| PAGE |

The most fundamental move in Roy Bhaskar’s system of philosophy, the germ of everything that followed, was to reconceptualise the natural world in transcendental realist terms, ‘turning Kant around using his own method’. On this account, the universe is characterized by deep structures, mechanisms and fields that generate the flux of phenomena, and is in open, creative and emergent process. This completely recasts the terms of the debate between naturalism and anti-naturalism by remedying its false grounds and shows how philosophy can be liberated from its anthropocentric/anthropomorphic prison and rendered consistent with the best insights of modern natural science. There is necessity in nature quite independent of humans, but in an open world causation is multiple and conjunctural, the actual course of the unfolding of being is highly contingent and the bases of human freedom can be understood scientifically.

Written as a DPhil thesis when Bhaskar was in his mid-twenties, Empiricism and the Metatheory of the Social Sciences brilliantly launches this reconceptualisation and explores its implications for social science in the course of carrying through the metatheoretical destruction of empiricism. It will be indispensable reading for anyone interested in the development of Bhaskar’s thought, in transcendental realism, and in the critique of empiricism, more generally of the philosophical discourse of Western modernity.

| RAW DATA |
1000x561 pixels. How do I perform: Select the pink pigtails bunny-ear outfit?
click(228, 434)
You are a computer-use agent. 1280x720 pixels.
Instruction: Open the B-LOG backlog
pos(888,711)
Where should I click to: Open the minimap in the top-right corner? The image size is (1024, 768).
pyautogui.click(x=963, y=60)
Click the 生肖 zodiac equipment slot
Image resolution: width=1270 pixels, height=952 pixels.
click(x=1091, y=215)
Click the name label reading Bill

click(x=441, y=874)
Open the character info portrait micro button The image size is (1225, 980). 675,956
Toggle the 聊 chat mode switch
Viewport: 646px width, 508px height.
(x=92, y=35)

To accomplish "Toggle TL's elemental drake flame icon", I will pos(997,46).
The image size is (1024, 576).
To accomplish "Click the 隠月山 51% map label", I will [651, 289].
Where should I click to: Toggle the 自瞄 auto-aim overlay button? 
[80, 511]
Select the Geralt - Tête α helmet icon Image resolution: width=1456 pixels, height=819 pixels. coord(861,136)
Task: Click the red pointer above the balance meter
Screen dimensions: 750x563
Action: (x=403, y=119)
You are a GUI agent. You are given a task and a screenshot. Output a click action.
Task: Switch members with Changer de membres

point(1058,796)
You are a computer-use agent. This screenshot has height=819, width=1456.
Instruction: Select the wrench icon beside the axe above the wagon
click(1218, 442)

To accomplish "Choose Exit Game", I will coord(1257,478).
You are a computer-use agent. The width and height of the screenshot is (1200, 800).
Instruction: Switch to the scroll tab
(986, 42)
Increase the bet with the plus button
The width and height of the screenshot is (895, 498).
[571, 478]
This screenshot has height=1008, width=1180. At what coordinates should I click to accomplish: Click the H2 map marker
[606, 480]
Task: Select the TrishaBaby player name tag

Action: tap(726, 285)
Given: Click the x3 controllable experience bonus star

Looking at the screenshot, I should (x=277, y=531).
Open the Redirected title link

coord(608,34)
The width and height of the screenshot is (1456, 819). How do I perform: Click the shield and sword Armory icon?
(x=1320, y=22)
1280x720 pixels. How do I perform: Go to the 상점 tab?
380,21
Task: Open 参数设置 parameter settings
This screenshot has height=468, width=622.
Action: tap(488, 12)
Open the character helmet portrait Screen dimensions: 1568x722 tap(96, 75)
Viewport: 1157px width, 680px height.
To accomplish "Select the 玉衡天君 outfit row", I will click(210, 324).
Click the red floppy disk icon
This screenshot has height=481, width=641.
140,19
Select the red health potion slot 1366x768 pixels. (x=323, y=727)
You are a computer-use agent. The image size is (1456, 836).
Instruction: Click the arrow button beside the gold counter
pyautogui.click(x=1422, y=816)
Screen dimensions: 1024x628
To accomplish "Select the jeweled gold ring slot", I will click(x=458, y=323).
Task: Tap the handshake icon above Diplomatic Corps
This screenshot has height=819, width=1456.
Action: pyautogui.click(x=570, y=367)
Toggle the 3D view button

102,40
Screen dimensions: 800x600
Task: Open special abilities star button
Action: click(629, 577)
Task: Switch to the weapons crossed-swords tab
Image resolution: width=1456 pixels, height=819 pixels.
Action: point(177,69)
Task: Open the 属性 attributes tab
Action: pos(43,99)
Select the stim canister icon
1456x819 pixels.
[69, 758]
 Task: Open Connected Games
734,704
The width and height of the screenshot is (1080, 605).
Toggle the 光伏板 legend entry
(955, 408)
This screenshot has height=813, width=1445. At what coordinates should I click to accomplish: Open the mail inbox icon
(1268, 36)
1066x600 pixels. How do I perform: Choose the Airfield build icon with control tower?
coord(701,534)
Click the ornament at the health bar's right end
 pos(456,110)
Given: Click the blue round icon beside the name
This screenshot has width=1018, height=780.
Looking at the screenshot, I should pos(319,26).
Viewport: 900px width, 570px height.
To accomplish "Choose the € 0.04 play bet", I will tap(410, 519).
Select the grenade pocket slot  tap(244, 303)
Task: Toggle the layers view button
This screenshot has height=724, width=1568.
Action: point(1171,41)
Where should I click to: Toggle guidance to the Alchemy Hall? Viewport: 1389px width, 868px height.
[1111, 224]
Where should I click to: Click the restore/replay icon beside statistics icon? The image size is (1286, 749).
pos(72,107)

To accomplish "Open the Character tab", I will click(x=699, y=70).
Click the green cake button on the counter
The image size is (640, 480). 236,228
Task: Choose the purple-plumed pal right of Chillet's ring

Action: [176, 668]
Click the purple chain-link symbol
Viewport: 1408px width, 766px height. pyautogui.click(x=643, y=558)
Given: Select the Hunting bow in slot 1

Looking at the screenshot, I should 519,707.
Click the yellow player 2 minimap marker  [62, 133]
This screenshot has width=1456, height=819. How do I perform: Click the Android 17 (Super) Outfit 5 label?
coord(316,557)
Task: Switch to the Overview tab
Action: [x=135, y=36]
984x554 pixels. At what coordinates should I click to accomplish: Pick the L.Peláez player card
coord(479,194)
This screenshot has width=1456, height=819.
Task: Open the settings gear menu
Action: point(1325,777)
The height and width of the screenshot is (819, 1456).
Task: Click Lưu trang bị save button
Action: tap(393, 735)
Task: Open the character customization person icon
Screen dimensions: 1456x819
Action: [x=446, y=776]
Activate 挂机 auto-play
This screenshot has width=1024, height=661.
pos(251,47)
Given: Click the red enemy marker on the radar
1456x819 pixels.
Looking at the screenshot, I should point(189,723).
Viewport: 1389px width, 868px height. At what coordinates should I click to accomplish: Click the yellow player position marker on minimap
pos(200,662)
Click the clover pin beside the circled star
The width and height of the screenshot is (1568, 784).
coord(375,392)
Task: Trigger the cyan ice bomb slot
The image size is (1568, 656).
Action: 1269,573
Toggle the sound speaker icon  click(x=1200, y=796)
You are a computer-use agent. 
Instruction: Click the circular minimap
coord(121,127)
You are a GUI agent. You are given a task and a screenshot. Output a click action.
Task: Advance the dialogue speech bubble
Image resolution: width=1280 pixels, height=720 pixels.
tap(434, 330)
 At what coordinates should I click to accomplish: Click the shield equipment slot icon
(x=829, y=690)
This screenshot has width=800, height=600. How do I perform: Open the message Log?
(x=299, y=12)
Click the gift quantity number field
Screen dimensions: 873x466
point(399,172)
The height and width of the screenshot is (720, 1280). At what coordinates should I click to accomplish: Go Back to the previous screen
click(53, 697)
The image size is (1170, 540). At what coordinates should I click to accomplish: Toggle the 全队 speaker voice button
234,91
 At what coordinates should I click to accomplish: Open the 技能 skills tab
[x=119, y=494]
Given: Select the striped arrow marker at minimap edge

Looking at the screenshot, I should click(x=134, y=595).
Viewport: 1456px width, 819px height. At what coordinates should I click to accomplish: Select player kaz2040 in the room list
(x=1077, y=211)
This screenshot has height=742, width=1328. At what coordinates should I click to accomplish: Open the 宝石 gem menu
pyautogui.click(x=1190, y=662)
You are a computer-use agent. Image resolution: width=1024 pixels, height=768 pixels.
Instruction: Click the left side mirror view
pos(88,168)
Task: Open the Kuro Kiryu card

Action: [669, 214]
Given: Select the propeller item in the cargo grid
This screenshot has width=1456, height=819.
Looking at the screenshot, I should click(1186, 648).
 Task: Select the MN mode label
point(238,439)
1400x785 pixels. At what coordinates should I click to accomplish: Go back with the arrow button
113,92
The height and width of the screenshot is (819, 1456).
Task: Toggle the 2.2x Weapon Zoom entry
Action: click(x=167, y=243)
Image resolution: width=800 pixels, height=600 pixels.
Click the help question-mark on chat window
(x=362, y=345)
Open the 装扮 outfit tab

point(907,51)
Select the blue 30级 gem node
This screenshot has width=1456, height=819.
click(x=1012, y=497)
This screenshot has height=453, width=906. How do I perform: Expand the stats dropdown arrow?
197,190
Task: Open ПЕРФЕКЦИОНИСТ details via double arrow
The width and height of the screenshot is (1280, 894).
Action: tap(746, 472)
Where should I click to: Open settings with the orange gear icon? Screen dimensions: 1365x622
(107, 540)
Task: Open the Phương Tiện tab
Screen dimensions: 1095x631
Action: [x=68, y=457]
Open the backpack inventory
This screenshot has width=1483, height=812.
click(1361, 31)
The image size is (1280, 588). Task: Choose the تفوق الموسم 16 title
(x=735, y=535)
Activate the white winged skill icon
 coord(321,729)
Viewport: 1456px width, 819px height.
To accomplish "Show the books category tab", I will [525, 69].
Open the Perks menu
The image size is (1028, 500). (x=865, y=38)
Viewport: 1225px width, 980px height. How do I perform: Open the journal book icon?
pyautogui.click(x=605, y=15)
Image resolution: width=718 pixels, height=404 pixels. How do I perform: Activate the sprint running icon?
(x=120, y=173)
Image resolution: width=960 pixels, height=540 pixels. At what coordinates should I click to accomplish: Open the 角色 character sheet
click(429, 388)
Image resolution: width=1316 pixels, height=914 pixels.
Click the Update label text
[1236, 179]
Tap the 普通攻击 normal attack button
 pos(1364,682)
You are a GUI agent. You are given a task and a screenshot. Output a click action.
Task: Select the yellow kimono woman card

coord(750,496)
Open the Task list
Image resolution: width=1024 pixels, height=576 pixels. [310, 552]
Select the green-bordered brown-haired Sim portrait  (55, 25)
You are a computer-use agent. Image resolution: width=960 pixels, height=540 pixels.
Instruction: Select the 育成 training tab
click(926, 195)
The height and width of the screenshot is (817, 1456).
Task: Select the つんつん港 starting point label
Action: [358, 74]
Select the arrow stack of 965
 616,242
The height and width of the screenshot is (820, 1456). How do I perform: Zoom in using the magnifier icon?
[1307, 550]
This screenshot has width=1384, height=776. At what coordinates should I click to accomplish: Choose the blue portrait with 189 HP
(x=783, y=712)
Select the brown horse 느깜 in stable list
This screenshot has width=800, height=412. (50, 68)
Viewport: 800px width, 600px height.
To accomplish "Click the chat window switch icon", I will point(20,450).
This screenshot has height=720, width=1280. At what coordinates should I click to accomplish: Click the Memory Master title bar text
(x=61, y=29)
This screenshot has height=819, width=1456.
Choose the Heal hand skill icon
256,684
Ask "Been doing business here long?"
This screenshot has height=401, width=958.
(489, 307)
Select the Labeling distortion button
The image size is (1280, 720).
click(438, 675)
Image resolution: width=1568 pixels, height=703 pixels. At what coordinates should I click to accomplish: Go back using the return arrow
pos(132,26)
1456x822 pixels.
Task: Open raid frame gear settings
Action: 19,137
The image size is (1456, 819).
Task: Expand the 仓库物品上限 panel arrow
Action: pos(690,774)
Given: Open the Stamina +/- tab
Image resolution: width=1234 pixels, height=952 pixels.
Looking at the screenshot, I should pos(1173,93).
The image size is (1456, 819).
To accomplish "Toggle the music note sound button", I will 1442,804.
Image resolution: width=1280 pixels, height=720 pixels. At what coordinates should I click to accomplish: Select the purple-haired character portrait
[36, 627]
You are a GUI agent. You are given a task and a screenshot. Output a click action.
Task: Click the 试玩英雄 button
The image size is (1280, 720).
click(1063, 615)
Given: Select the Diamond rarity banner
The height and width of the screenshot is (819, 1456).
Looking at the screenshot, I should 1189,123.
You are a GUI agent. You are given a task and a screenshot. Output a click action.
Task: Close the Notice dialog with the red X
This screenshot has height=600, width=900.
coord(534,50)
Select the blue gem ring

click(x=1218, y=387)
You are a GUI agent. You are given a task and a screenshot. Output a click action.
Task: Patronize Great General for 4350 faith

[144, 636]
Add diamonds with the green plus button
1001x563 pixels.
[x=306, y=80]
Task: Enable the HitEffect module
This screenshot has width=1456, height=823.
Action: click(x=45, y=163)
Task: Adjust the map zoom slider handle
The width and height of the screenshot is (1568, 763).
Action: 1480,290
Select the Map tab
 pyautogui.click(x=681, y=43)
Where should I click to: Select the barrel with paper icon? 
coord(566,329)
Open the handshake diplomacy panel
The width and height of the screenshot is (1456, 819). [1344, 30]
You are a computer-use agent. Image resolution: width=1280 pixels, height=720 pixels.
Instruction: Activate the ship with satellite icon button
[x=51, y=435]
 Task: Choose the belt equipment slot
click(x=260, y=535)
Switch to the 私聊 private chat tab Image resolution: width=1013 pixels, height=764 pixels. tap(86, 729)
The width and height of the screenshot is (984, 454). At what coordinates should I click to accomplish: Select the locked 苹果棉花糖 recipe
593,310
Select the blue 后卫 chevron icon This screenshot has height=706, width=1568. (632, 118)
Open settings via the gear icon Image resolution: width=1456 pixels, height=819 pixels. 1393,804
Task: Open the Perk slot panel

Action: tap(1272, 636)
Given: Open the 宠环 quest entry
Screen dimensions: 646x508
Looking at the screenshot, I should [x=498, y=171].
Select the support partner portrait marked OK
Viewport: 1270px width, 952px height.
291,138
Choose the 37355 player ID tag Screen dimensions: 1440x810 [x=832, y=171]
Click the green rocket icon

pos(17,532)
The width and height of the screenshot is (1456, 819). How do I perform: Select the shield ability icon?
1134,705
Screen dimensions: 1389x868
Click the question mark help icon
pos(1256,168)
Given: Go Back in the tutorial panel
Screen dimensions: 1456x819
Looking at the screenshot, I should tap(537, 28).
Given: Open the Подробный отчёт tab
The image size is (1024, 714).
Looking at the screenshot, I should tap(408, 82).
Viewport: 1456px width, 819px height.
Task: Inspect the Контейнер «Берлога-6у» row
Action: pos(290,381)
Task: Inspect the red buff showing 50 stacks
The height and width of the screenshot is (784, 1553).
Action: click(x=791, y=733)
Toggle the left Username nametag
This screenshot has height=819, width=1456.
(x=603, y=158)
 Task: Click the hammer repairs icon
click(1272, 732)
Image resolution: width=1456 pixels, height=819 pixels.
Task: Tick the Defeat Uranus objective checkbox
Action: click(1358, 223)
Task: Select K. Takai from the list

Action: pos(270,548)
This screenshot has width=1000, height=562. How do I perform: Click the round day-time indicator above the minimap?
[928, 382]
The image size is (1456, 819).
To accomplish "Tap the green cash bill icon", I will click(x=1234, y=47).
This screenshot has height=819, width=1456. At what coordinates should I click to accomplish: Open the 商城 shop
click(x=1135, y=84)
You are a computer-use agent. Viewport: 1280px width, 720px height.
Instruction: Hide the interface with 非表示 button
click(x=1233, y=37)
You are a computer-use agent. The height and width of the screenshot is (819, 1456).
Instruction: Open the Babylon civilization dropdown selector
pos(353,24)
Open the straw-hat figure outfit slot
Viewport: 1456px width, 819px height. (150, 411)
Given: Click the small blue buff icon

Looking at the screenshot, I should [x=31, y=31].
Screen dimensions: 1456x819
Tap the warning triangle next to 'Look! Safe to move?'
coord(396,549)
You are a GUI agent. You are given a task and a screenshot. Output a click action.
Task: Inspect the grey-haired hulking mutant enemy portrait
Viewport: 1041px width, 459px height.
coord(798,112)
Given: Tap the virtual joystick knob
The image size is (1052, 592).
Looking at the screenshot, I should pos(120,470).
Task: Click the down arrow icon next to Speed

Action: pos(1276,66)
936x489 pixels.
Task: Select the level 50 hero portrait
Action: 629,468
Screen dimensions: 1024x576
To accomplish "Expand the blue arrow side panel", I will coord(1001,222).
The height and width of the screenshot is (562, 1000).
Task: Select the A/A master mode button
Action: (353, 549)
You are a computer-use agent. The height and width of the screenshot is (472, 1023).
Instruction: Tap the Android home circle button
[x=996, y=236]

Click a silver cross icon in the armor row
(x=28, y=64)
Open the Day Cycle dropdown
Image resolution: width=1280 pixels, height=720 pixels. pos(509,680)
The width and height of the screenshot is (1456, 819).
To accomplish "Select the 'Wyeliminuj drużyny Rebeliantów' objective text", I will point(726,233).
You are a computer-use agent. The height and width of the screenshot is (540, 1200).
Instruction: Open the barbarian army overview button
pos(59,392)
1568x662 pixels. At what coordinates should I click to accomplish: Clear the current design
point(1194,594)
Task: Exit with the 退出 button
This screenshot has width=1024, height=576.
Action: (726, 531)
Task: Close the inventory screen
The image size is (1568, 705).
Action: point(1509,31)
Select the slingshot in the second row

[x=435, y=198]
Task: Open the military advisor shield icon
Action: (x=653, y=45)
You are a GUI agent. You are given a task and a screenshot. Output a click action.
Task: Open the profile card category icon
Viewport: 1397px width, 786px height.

| WHAT THE EXERCISE ASKS |
Transcribe the full passage on Roy Bhaskar's transcendental realism word for word, keeping its paragraph break.

| RESPONSE TO THIS EXERCISE |
The most fundamental move in Roy Bhaskar’s system of philosophy, the germ of everything that followed, was to reconceptualise the natural world in transcendental realist terms, ‘turning Kant around using his own method’. On this account, the universe is characterized by deep structures, mechanisms and fields that generate the flux of phenomena, and is in open, creative and emergent process. This completely recasts the terms of the debate between naturalism and anti-naturalism by remedying its false grounds and shows how philosophy can be liberated from its anthropocentric/anthropomorphic prison and rendered consistent with the best insights of modern natural science. There is necessity in nature quite independent of humans, but in an open world causation is multiple and conjunctural, the actual course of the unfolding of being is highly contingent and the bases of human freedom can be understood scientifically.

Written as a DPhil thesis when Bhaskar was in his mid-twenties, Empiricism and the Metatheory of the Social Sciences brilliantly launches this reconceptualisation and explores its implications for social science in the course of carrying through the metatheoretical destruction of empiricism. It will be indispensable reading for anyone interested in the development of Bhaskar’s thought, in transcendental realism, and in the critique of empiricism, more generally of the philosophical discourse of Western modernity.